È qualcosa di molto più grande, che appartiene al modo di stare insieme di una vera comunità democratica come il nostro partito – che non trova molti simili – capace di discutere, di interrogarsi, di leggere il tempo storico in cui si trova, di dare risposte all’altezza della sfida, e di fare sintesi anche partendo da posizioni diverse.

E il tempo che viviamo è un tempo nuovo. Non è il tempo delle curve dei tifosi, non è il tempo del bianco contro il nero, non è il tempo delle semplificazioni. Il mondo sta cambiando con una rapidità che fino a ieri sarebbe stata impensabile. Quel sistema multilaterale che garantiva un equilibrio oggi non c’è più. Hanno ripreso quota le pretese territoriali. L’Europa rischia di essere schiacciata tra potenze che giocano partite sempre più aggressive. L’ombrello di sicurezza che per decenni ha protetto il nostro continente e ha garantito pace, stabilità e crescita, oggi non è più una certezza. L’America ha fatto una scelta: ha scelto di guardare altrove, ha scelto di rivedere il suo ruolo, e oggi l’Europa si trova di fronte a una responsabilità storica.

E come ha detto Romano Prodi: “L’Europa reagisce dinanzi al pericolo e propone un piano per la propria salvaguardia”. Questo è il nodo della questione. Non si tratta di aderire a una logica di riarmo (termine che non condivido) fine a sé stessa. Non si tratta di accettare un destino già scritto. Si tratta di assumersi la responsabilità di costruire un percorso che permetta all’Europa di camminare sulle proprie gambe. Si tratta di essere protagonisti della nostra storia, invece che subirla.

Ragioni per cui questa discussione non può essere banalizzata da chi vuole dividerci in schieramenti precostituiti, tra chi vuole la pace e chi vorrebbe la guerra. No. Il tema vero è un altro: come si garantisce la pace? Quali strumenti servono per proteggerla? Chi oggi semplifica il dibattito e accusa chi crede nella necessità di una difesa comune europea di essere bellicista, non fa che inquinare una discussione che dovrebbe essere la più alta possibile.

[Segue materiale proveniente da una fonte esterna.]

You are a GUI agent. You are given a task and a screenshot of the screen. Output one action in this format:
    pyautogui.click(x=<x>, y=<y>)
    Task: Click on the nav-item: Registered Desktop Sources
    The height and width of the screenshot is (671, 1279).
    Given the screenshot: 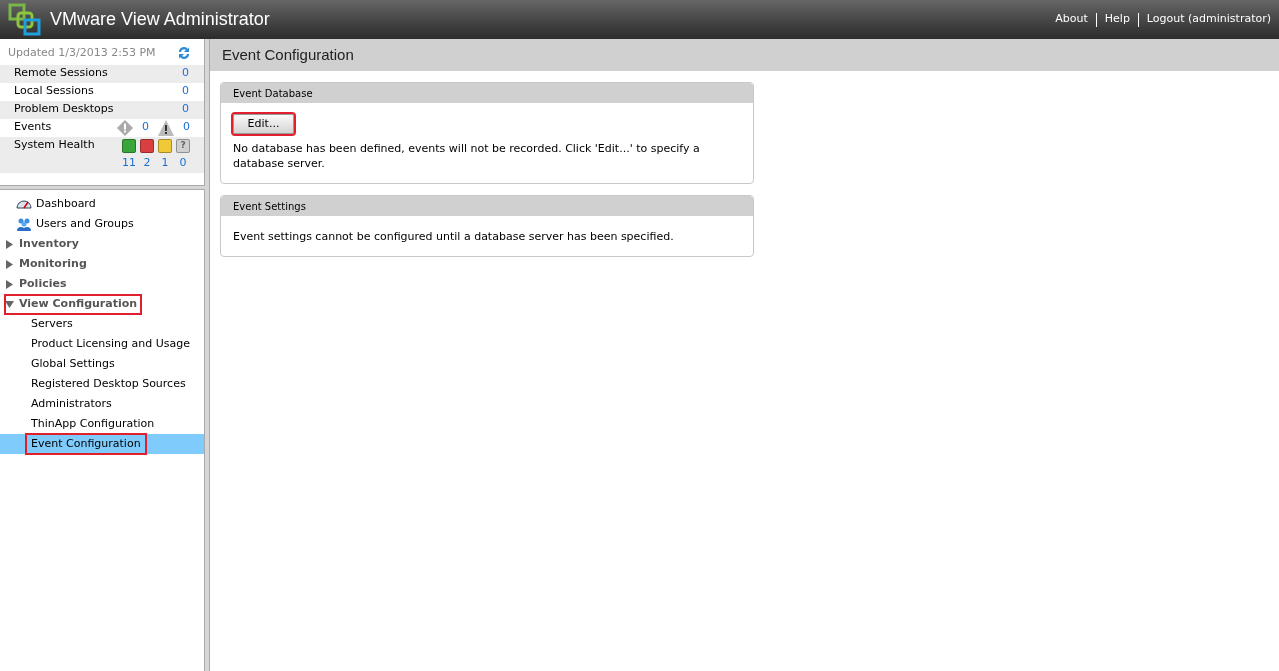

La verità è che pace e sicurezza non sono due concetti opposti, ma due facce della stessa medaglia. Garantire la pace significa mettere in campo politiche che rafforzino il ruolo dell’Europa, che le diano la capacità di difendere il proprio modello sociale, il proprio benessere, il proprio futuro. Ed è per questo che l’idea di una difesa comune europea è ampiamente condivisa: non c’è dubbio che l’Europa debba assumersi questa responsabilità e questo potrebbe essere il momento di un passo decisivo. Tuttavia, questo non significa accettare acriticamente ogni proposta, perché seppur il piano della Commissione Europea, delineato da Ursula von der Leyen, può rappresentare un passo nella giusta direzione, lo stesso come sottolineato da diversi esponenti del PD non è privo di punti critici. Servirà un confronto serio per evitare che un progetto necessario venga appesantito da scelte che rischiano di essere inefficaci o sbilanciate.

Investire in difesa oggi non significa solo parlare di armi. Significa investire in tecnologia, in innovazione, in ricerca, in cybersicurezza. Significa proteggere le infrastrutture strategiche, garantire la sicurezza energetica, costruire un sistema che renda l’Europa meno dipendente e più autonoma. Significa, soprattutto, non lasciare che siano altri a decidere per noi.

Per questo il Partito Democratico ha il dovere di affrontare questa discussione con serietà, senza paura, senza farsi trascinare in letture semplificate che non aiutano nessuno. Lo abbiamo sempre fatto, e dobbiamo continuare a farlo se vogliamo ambire a tornare a essere una forza credibile per il Governo del nostro Paese. Perché il mondo cambia, e noi dobbiamo essere all’altezza di interpretarlo.

P.S.: In questa riflessione ho parlato di quello che mi sta a cuore, cioè del mio partito, in cui troppo spesso si parla di divisioni invece di utilizzare il termine di pluralità di pensiero. Al tempo stesso, vorrei evidenziare che non si sottolinea mai abbastanza forza che i due partiti più importanti che sostengono il governo Meloni, Fratelli d’Italia e Lega, entrambe forze di governo, sulla politica estera si trovano su due posizioni diverse e distanti. Perché tale diversità non viene fatta pesare? Perché prevale sempre il pregiudizio nei confronti del Partito Democratico e della sua assenza di omogeneità interna?